Podemos ver em baixo essa evolução por par de condutores de cobre, dos primeiros sistemas até à utilização dos primeiros repetidores com o primeiro cabo Trans-Atlântico para Telefone (TAT-1) que aparece ao fundo da tabela, o primeiro grande salto tecnológico que permitiu a transmissão de voz. 
CableYearSpeed or Transmission capacity
Cabos telegráficos
Atlantic, Ireland-Newfoundland
1858A few words per hour
Atlantic, Ireland-Newfoundland18666 - 8 words per minute
Long cables with automatic transmitting equipment189840 words per minute
Newfoundland-Azores19282 500 characters per minute (~400 wpm ou seja 400 palavras por minuto em média)
Primeiro cabo transatlântico para telefone
Atlantic, TAT-1(first repeatered cable)
195636 telephone channels (HoM: isto equivale a 2 Mbps transmitidos entre os UK e USA para o CABO INTEIRO, o leitor terá agora em casa ou mesmo no seu smartphone muito maior velocidade de transmissão e só para si. 

Note-se que entre os primeiros cabos submarinos transatlânticos para telegrafia e o início de transmissão de sinal de telefone passaram quase 100 anos pelo se pode dizer que até esse grande salto de 1956 o progresso foi lento mas seguro. Antes de 1956 essas melhorias na velocidade de transmissão terão derivado principalmente da constituição e fabrico dos cabos de forma a que as suas componentes capacitiva e também indutiva, que eram indesejadas, fossem reduzidas.  
Noto ainda que só em 1988, quer dizer só mais de 30 anos depois do TAT-1 (este ainda com condutores de cobre mas com repetidores) foi instalado o primeiro TAT em fibra óptica digital, uma tecnologia revolucionária que resolveu de vez esse tipo de problemas e que permitiu acelerar enormemente a capacidade / velocidade de transmissão dos cabos submarinos.

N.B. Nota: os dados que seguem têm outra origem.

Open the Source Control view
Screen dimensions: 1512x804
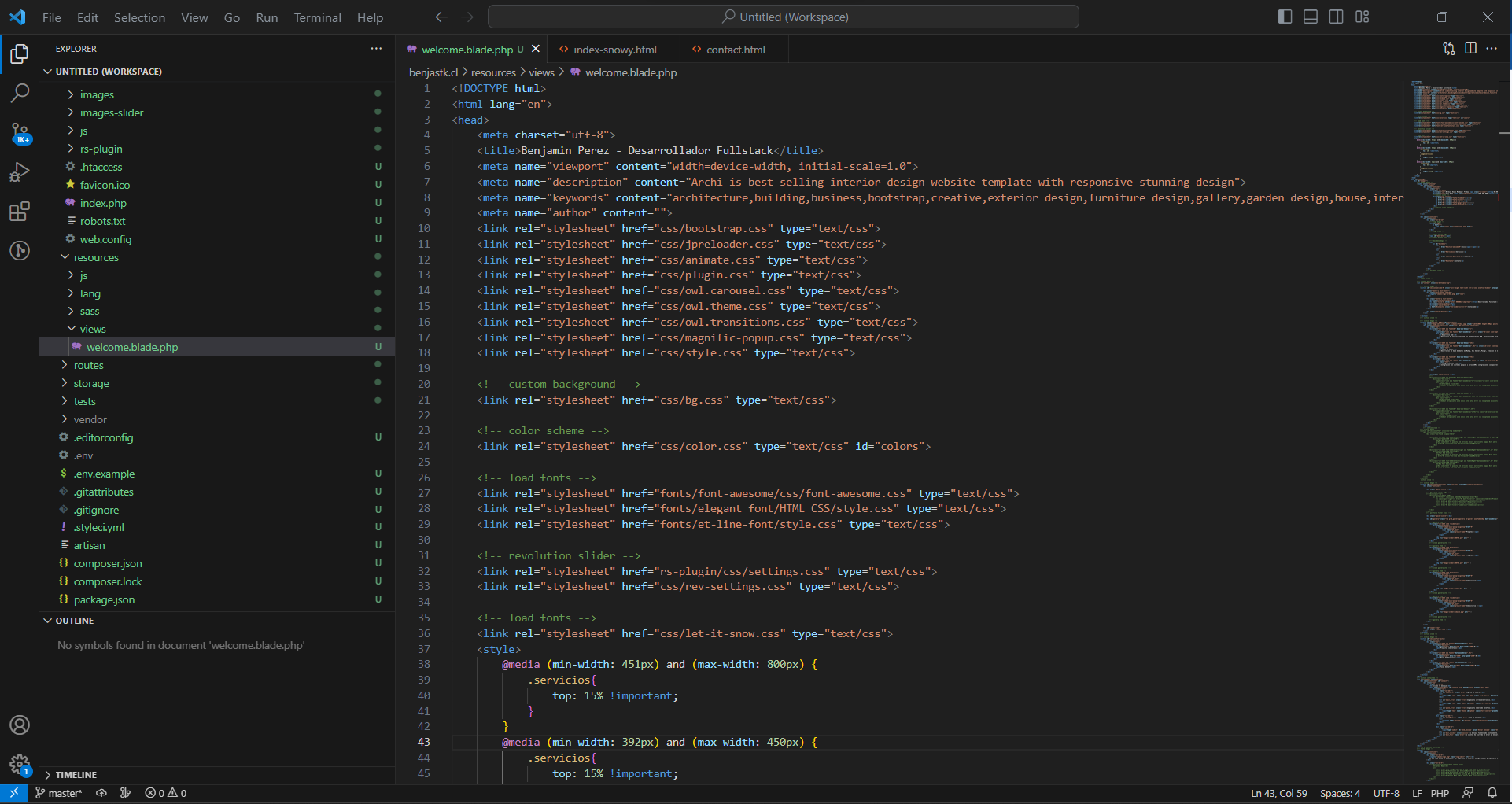pyautogui.click(x=20, y=133)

NB técnico 2: A Eastern Telegraph tinha também cabos submarinos na costa ocidental de África da Cidade do Cabo para a Europe e a informação seguinte indica que faziam um anel.
Interrupções na rota ocidental e nas duas rotas em 1892 e início de 1893

Pelo que se lê, em de 24 de novembro de 1892 até 12 de janeiro de 1893 o cabo da rota ocidental entre Luanda e São Tomé foi interrompido e todo o tráfego foi dirigido para a rota oriental. Mas nesta rota, entre 4 e 11 de janeiro de 1893 o tráfego foi também interrompido entre LM e a Ilha de Moçambique pelo que todas as estações da ET para baixo das de São Tomé e da Ilha de Moçambique entre essas duas datas de janeito de 1893 tiveram comunicações cortadas com a Europa.